Article ID: | iaor201524857 |
Volume: | 31 |
Issue: | 3 |
Start Page Number: | 383 |
End Page Number: | 397 |
Publication Date: | May 2014 |
Journal: | Systems Research and Behavioral Science |
Authors: | Wang Li, Xu Bo, Shan Siqing, Bi Zhuming, Pan Shouhui, Wang Kaiyi |
Keywords: | accident, datamining |
Consumer product safety closely relates to consumer health. In this paper, a knowledge engineering framework is proposed for data mining to identify key safety factors from a large number of consumer product safety cases. Data mining in the framework is performed in three steps. The first step is to collect consumer product safety cases, a case can be semistructured or unstructured, and cases can be collected either manually or automatically by a web spider crawling certain websites. The second step is to extract all safety factors from a number of consumer product safety cases. A new method based on linear chain conditional random field is developed to extract safety factors. The effectiveness of the method has been validated on product cases.
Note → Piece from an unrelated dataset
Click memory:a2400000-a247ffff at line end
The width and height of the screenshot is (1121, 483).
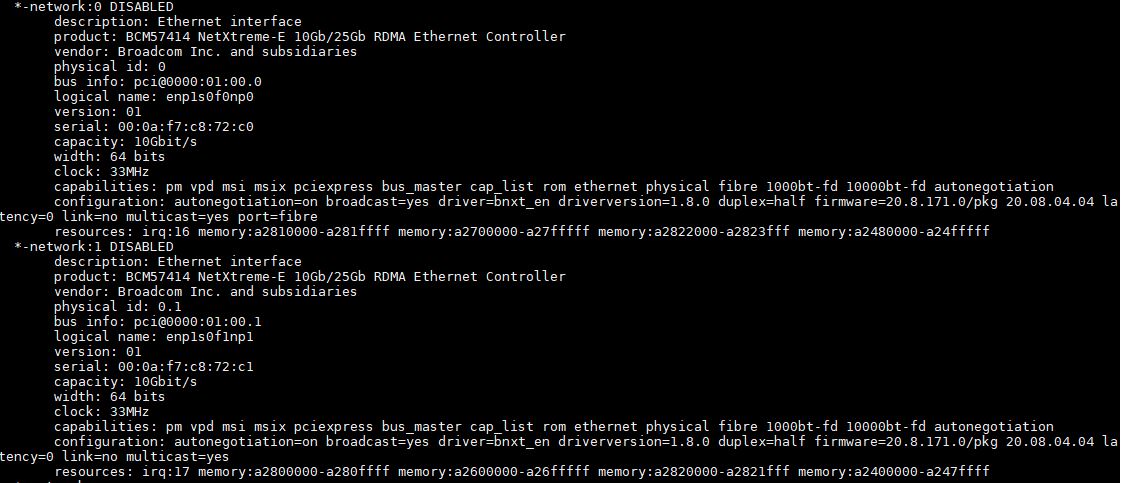point(894,471)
The third step is to identify a set of key factors from all safety factors by knowledge reasoning. To illustrate the process of knowledge reasoning, a set of 3192 safety cases of electric products with electric shock accidents is chosen as the case study; a Bayesian network based model is developed to retrieve key safety factors relating to electric shock accidents. The performance of the reasoning model has been verified by a combination of experts' evaluation and experiments, and it has shown the proposed reasoning model can help identify key safety factors of electric shock accidents successfully. Overall, the proposed framework is capable of identifying key safety factors from a large number of consumer product safety cases.